By now, everyone has heard of collagen. It is a modern buzzword in the beauty industry and you have undoubtedly heard estheticians and spa-goers use the term. It is equally popular in the vitamins and supplements industry for its purported benefits, but few people actually have a good understanding of what collagen is and how it functions in our skin and body. Simply put, collagen is a special protein which the body produces that helps to maintain the correct structure of other proteins and tissues. In the beauty industry we hear the term because of its importance in maintaining the youthful appearance of facial skin. However, collagen is also present in muscles, bones and tendons. Endogenous collagen, or the collagen that your body naturally produces, decreases with age and, for that reason, the functions which collagen is responsible for, such as maintaining smooth, youthful skin reflect this decrease. Exogenous collagen, or the collagen which we utilize from outside sources such as facial cosmetics or supplements, are the products we use to attempt to elevate the overall levels of collagen in our skin and other tissues. Unsurprisingly, most of us would like to get (and keep) youthful levels of collagen so, in this article, we will discuss what actually works and what doesn’t when it comes to improving collagen levels.
COSMETICS WITH COLLAGEN
Externally applied cosmetics are a popular, modern way to attempt to augment the natural levels of collagen found in the skin. However, as collagen is a large molecule, the pores on the surface of the skin cannot absorb it. For this reason, applying collagen topically will not do anything to raise the levels of collagen in your skin which means it will do nothing to fight fine lines and wrinkles. If you are searching for a topical solution to help raise the levels of collagen in your skin, you are better off going with a cosmetic product that has amino acids as amino acids are smaller molecules which, to some degree, can be absorbed by the skin’s pores. Amino acids are also the building blocks of collagen and other proteins so, by applying amino acids topically, you are providing your body with the necessary resources to produce more of its own ( Endogenous ) collagen.

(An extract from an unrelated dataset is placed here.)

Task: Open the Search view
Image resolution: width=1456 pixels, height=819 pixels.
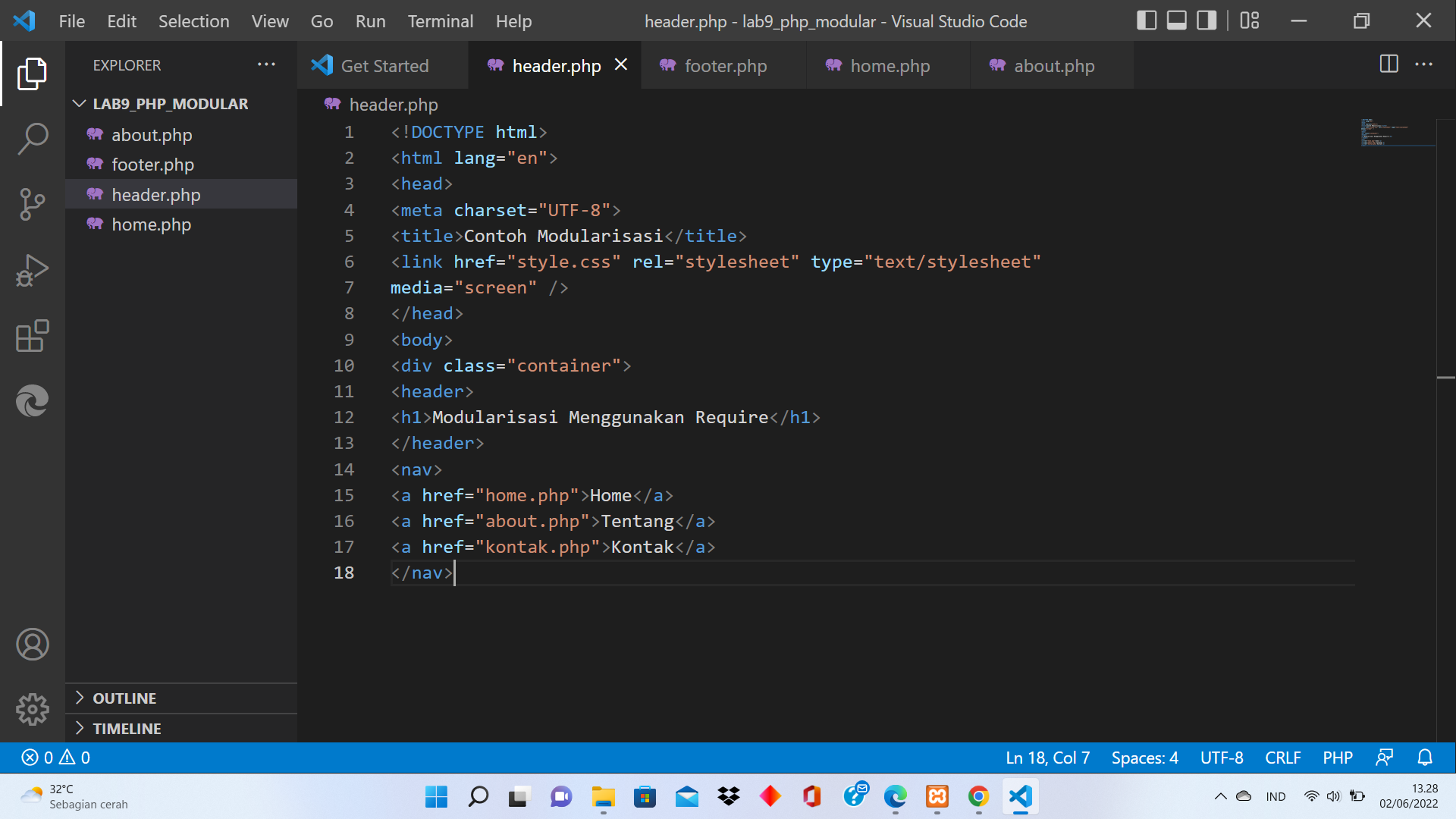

SUPPLEMENTING WITH COLLAGEN
Another popular way to introduce exogenous collagen into the body for its purported benefits is through oral supplementation. Oral supplementation has more science supporting its purported benefits when compared with topical collagen application as there are randomized control trials which show that collagen supplements improve skin elasticity as well as joint mobility. However, some critics argue that these randomized control studies are funded by companies that sell collagen or who stand to benefit from a positive public perception of oral collagen supplementation. Also, with regards to oral supplementation or ingestion of collagen, the skin and joint benefits are not as direct as one might imagine. It is not like you consume collagen and then it travels right to your skin to fight wrinkles. Ingested collagen is actually broken down into its components (amino acids) and then those amino acids are distributed by the body to the areas where the body has the highest need for protein. As everyone is different, this may or may not include the skin. Therefore, supplementing with collagen is likely more effective than applying it topically but it is not a cure all for wrinkles and younger looking skin as one might hope.
NATURALLY BOOSTING COLLAGEN
So, if topical collagen is just a marketing gimmick and supplementing with collagen is only arguably beneficial, how does one increase the collagen in their skin? One way which is scientifically proven is to eat a diet rich in vitamin C. Vitamin C is proven to help the body better utilize and benefit from hyaluronic acid which is a gooey chemical the body produces. Hyaluronic acid also can be found in some foods such as oranges, lemons, limes, soy milk and sweet potatoes. Studies have indicated that hyaluronic acid can help boost collagen production and so optimizing your vitamin C intake and, therefore, your body’s use of hyaluronic acid is a good way to boost collagen. Ginseng and cilantro have also been shown to have beneficial effects on collagen levels in the skin without the side effects that chemical or pharmaceutical cosmetic ingredients may cause so there is no harm in trying them.
While cosmetics with collagen are essentially just marketing hype and collagen supplements are, at least partially, marketing hype, there are ways to naturally boost the body’s production of collagen. Foods that are high in Vitamin C and ginseng seem to be the best options for this. Additionally, we can always help to prevent accelerating the decrease of collagen in our skin by avoiding smoking, tanning beds, excessive amounts of time in the sun without sunscreen and by maintaining an overall healthy lifestyle.